* [JOB]: Format the material below as a JSON array of strings, one string per line, skipping blank lines. Leave the pictures out.

======

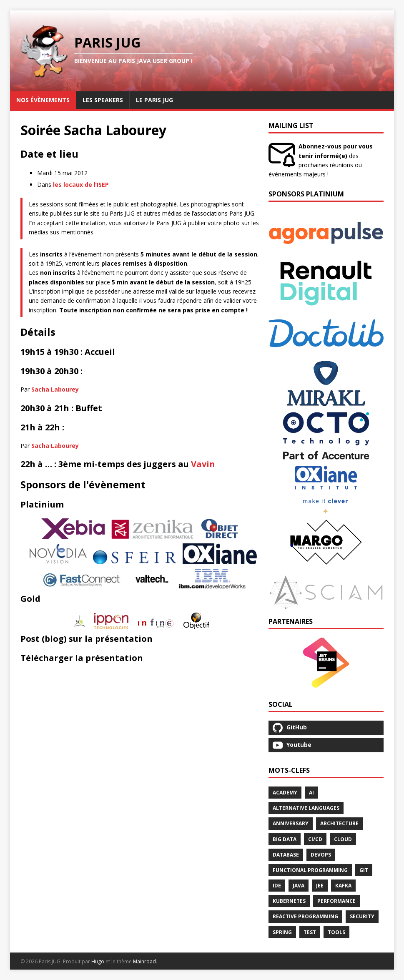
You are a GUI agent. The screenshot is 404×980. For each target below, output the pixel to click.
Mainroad (144, 961)
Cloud (343, 839)
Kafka (343, 885)
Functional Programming (310, 870)
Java (299, 885)
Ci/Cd (315, 839)
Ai (311, 792)
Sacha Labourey (55, 389)
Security (362, 916)
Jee (320, 885)
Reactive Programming (305, 916)
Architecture (339, 823)
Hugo (98, 961)
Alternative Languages (306, 808)
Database (286, 854)
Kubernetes (289, 901)
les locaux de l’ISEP (81, 184)
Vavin (203, 464)
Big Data (284, 839)
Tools (336, 932)
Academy (285, 792)
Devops (321, 854)
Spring (282, 932)
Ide (277, 885)
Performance (336, 901)
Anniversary (291, 823)
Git (364, 870)
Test (310, 932)
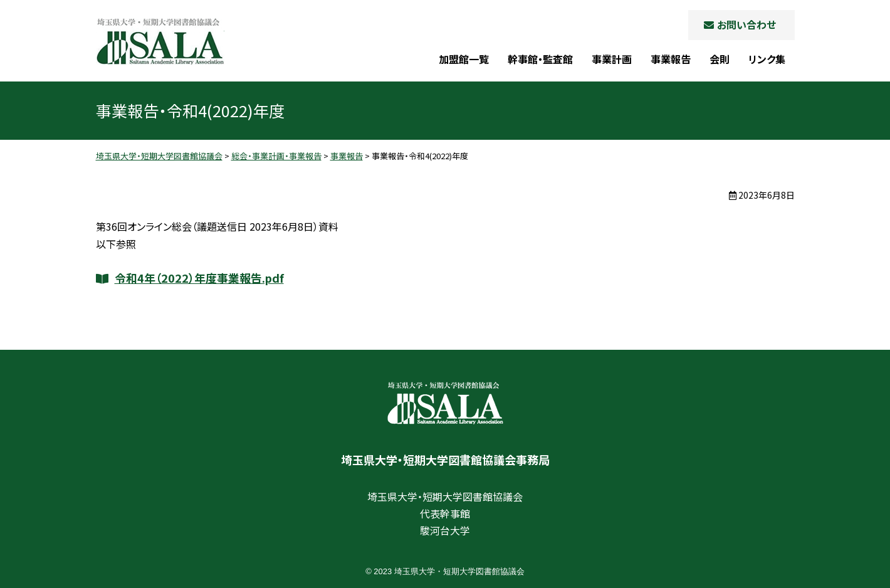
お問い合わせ (746, 24)
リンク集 (767, 59)
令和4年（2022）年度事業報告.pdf (199, 278)
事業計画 (612, 59)
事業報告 (671, 59)
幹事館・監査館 (540, 59)
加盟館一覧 (464, 59)
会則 (720, 59)
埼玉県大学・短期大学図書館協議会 (160, 41)
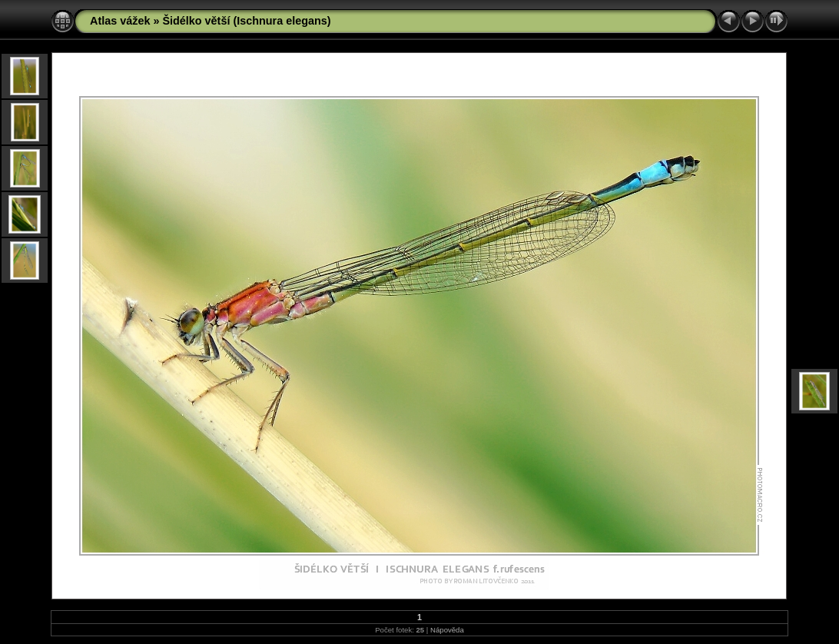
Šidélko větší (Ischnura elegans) (246, 21)
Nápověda (447, 629)
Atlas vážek (120, 21)
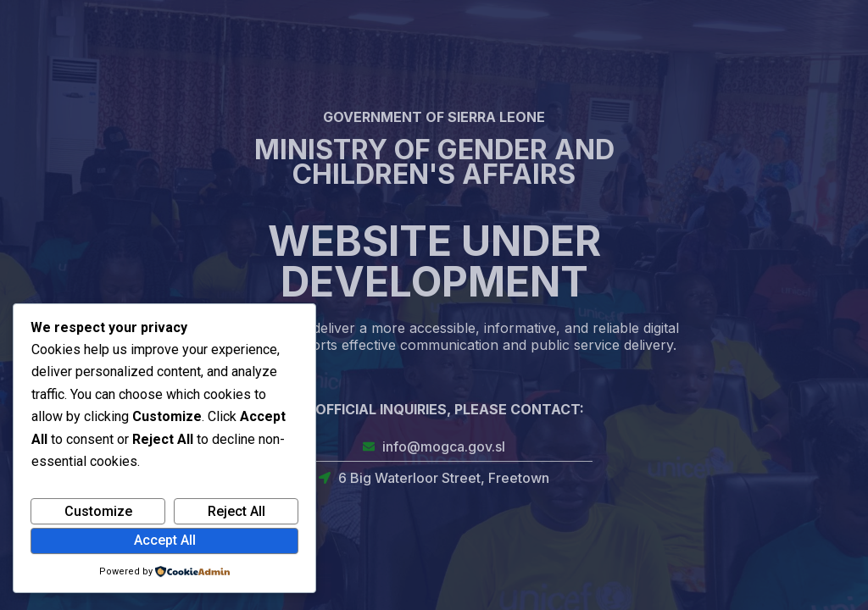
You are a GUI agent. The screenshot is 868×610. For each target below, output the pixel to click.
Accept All (164, 540)
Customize (98, 511)
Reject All (236, 511)
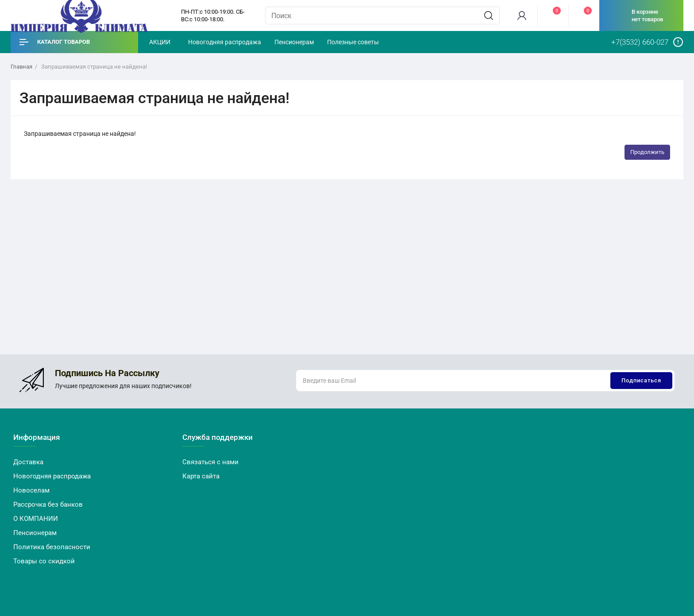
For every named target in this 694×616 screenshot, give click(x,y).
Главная (21, 66)
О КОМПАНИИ (35, 519)
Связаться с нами (210, 462)
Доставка (28, 462)
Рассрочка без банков (48, 504)
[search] (489, 15)
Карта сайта (201, 476)
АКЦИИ (160, 42)
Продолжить (647, 152)
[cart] (641, 15)
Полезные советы (353, 42)
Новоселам (31, 490)
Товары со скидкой (44, 561)
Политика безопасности (52, 547)
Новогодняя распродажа (224, 42)
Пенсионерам (294, 42)
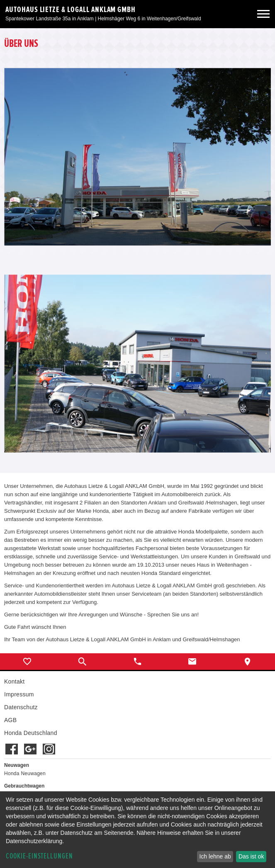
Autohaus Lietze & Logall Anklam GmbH (71, 10)
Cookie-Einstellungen (39, 856)
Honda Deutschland (31, 733)
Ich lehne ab (215, 856)
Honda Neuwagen (25, 773)
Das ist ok (251, 856)
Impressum (19, 694)
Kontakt (14, 681)
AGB (10, 720)
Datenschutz (21, 707)
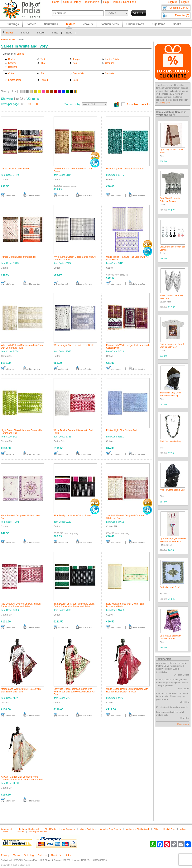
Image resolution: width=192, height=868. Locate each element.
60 (30, 104)
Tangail (76, 59)
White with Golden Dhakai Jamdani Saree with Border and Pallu (22, 346)
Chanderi (110, 63)
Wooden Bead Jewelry (110, 829)
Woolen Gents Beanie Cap (172, 490)
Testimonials (92, 2)
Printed (44, 80)
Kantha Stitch (112, 59)
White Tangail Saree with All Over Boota (74, 345)
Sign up (173, 2)
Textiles (12, 39)
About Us (55, 855)
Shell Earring (51, 829)
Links (68, 855)
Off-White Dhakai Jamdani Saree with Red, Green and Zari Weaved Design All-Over (74, 692)
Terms (16, 855)
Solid (75, 80)
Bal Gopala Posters (38, 831)
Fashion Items (110, 24)
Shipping (29, 855)
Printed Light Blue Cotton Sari (121, 430)
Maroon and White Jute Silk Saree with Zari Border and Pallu (21, 690)
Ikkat (43, 63)
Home (55, 2)
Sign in (185, 2)
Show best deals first (139, 104)
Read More (165, 102)
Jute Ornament (68, 829)
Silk (42, 73)
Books (177, 24)
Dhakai (12, 59)
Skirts (55, 33)
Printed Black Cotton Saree (15, 168)
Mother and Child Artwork (137, 829)
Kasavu (12, 63)
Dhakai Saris (169, 829)
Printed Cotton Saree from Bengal (18, 257)
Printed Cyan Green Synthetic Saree (125, 168)
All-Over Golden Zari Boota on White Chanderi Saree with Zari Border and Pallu (23, 778)
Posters (31, 24)
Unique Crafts (135, 24)
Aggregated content (6, 830)
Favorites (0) (182, 15)
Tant (43, 59)
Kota (75, 63)
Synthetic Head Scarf (169, 587)
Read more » (183, 724)
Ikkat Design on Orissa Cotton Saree (72, 516)
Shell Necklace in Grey (170, 441)
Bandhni (12, 67)
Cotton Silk (78, 73)
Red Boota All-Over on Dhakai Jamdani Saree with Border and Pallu (21, 605)
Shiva (156, 829)
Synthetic (110, 73)
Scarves (25, 33)
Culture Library (72, 2)
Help (106, 2)
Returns (42, 855)
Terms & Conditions (124, 2)
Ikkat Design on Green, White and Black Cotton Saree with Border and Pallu (74, 605)
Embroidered (15, 80)
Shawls (41, 33)
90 (36, 104)
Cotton (12, 73)
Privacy (5, 855)
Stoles (69, 33)
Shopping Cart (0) (179, 8)
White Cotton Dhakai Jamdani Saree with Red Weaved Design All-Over (127, 690)
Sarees (9, 33)
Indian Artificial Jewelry (30, 829)
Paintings (13, 24)
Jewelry (88, 24)
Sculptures (51, 24)
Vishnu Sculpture (88, 829)
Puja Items (158, 24)
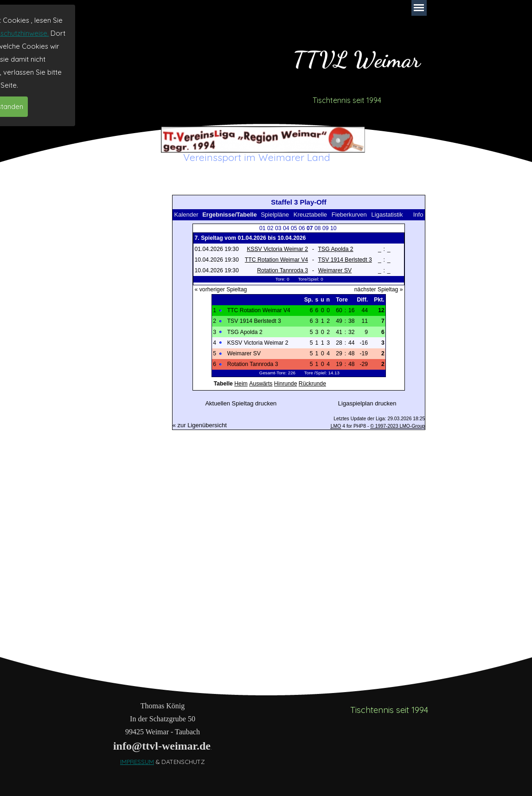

======

* [FINAL ANSWER]:
[
  "You are a GUI agent. The screenshot is 404×980. For each target below, output the pixel to click.",
  "Mainroad (144, 961)",
  "Cloud (343, 839)",
  "Kafka (343, 885)",
  "Functional Programming (310, 870)",
  "Java (299, 885)",
  "Ci/Cd (315, 839)",
  "Ai (311, 792)",
  "Sacha Labourey (55, 389)",
  "Security (362, 916)",
  "Jee (320, 885)",
  "Reactive Programming (305, 916)",
  "Architecture (339, 823)",
  "Hugo (98, 961)",
  "Alternative Languages (306, 808)",
  "Database (286, 854)",
  "Kubernetes (289, 901)",
  "les locaux de l’ISEP (81, 184)",
  "Vavin (203, 464)",
  "Big Data (284, 839)",
  "Tools (336, 932)",
  "Academy (285, 792)",
  "Devops (321, 854)",
  "Spring (282, 932)",
  "Ide (277, 885)",
  "Performance (336, 901)",
  "Anniversary (291, 823)",
  "Git (364, 870)",
  "Test (310, 932)",
  "お問い合わせ (746, 24)",
  "リンク集 (767, 59)",
  "令和4年（2022）年度事業報告.pdf (199, 278)",
  "事業計画 (612, 59)",
  "事業報告 (671, 59)",
  "幹事館・監査館 (540, 59)",
  "加盟館一覧 (464, 59)",
  "会則 (720, 59)",
  "埼玉県大学・短期大学図書館協議会 (160, 41)",
  "Šidélko větší (Ischnura elegans) (246, 21)",
  "Nápověda (447, 629)",
  "Atlas vážek (120, 21)",
  "You are a GUI agent. The screenshot is 868×610. For each target below, output the pixel to click.",
  "Accept All (164, 540)",
  "Customize (98, 511)",
  "Reject All (236, 511)",
  "For every named target in this 694×616 screenshot, give click(x,y).",
  "Главная (21, 66)",
  "О КОМПАНИИ (35, 519)",
  "Связаться с нами (210, 462)",
  "Доставка (28, 462)",
  "Рассрочка без банков (48, 504)",
  "[search] (489, 15)",
  "Карта сайта (201, 476)",
  "АКЦИИ (160, 42)",
  "Продолжить (647, 152)",
  "[cart] (641, 15)",
  "Полезные советы (353, 42)",
  "Новоселам (31, 490)",
  "Товары со скидкой (44, 561)",
  "Политика безопасности (52, 547)",
  "Новогодняя распродажа (224, 42)",
  "Пенсионерам (294, 42)",
  "Autohaus Lietze & Logall Anklam GmbH (71, 10)",
  "Cookie-Einstellungen (39, 856)",
  "Honda Deutschland (31, 733)",
  "Ich lehne ab (215, 856)",
  "Honda Neuwagen (25, 773)",
  "Das ist ok (251, 856)",
  "Impressum (19, 694)",
  "Kontakt (14, 681)",
  "AGB (10, 720)",
  "Datenschutz (21, 707)",
  "Image resolution: width=192, height=868. Locate each element.",
  "60 (30, 104)",
  "Tangail (76, 59)",
  "White with Golden Dhakai Jamdani Saree with Border and Pallu (22, 346)",
  "Chanderi (110, 63)",
  "Wooden Bead Jewelry (110, 829)",
  "Woolen Gents Beanie Cap (172, 490)",
  "Testimonials (92, 2)",
  "Printed (44, 80)",
  "Kantha Stitch (112, 59)",
  "White Tangail Saree with All Over Boota (74, 345)",
  "Sign up (173, 2)",
  "Textiles (12, 39)",
  "About Us (55, 855)",
  "Shell Earring (51, 829)",
  "Links (68, 855)",
  "Off-White Dhakai Jamdani Saree with Red, Green and Zari Weaved Design All-Over (74, 692)",
  "Terms (16, 855)",
  "Solid (75, 80)",
  "Bal Gopala Posters (38, 831)",
  "Fashion Items (110, 24)",
  "Shipping (29, 855)",
  "Printed Light Blue Cotton Sari (121, 430)",
  "Maroon and White Jute Silk Saree with Zari Border and Pallu (21, 690)",
  "Ikkat (43, 63)",
  "Home (55, 2)",
  "Sign in (185, 2)",
  "Show best deals first (139, 104)",
  "Read More (165, 102)",
  "Jute Ornament (68, 829)",
  "Silk (42, 73)",
  "Books (177, 24)",
  "Dhakai (12, 59)",
  "Skirts (55, 33)",
  "Printed Black Cotton Saree (15, 168)",
  "Mother and Child Artwork (137, 829)",
  "Kasavu (12, 63)",
  "Dhakai Saris (169, 829)",
  "Printed Cotton Saree from Bengal (18, 257)",
  "Printed Cyan Green Synthetic Saree (125, 168)",
  "All-Over Golden Zari Boota on White Chanderi Saree with Zari Border and Pallu (23, 778)",
  "Posters (31, 24)",
  "Unique Crafts (135, 24)",
  "Aggregated content (6, 830)",
  "Favorites (0) (182, 15)",
  "Tant (43, 59)",
  "Kota (75, 63)",
  "Synthetic Head Scarf (169, 587)",
  "Read more » (183, 724)",
  "Ikkat Design on Orissa Cotton Saree (72, 516)",
  "Shell Necklace in Grey (170, 441)",
  "Bandhni (12, 67)",
  "Cotton Silk (78, 73)",
  "Red Boota All-Over on Dhakai Jamdani Saree with Border and Pallu (21, 605)",
  "Shiva (156, 829)",
  "Synthetic (110, 73)",
  "Scarves (25, 33)",
  "Culture Library (72, 2)",
  "Help (106, 2)",
  "Returns (42, 855)",
  "Terms & Conditions (124, 2)",
  "Ikkat Design on Green, White and Black Cotton Saree with Border and Pallu (74, 605)",
  "Embroidered (15, 80)",
  "Shawls (41, 33)",
  "90 (36, 104)",
  "Cotton (12, 73)",
  "Privacy (5, 855)",
  "Stoles (69, 33)",
  "Shopping Cart (0) (179, 8)",
  "White Cotton Dhakai Jamdani Saree with Red Weaved Design All-Over (127, 690)",
  "Sarees (9, 33)",
  "Indian Artificial Jewelry (30, 829)",
  "Paintings (13, 24)",
  "Jewelry (88, 24)",
  "Sculptures (51, 24)",
  "Vishnu Sculpture (88, 829)",
  "Puja Items (158, 24)"
]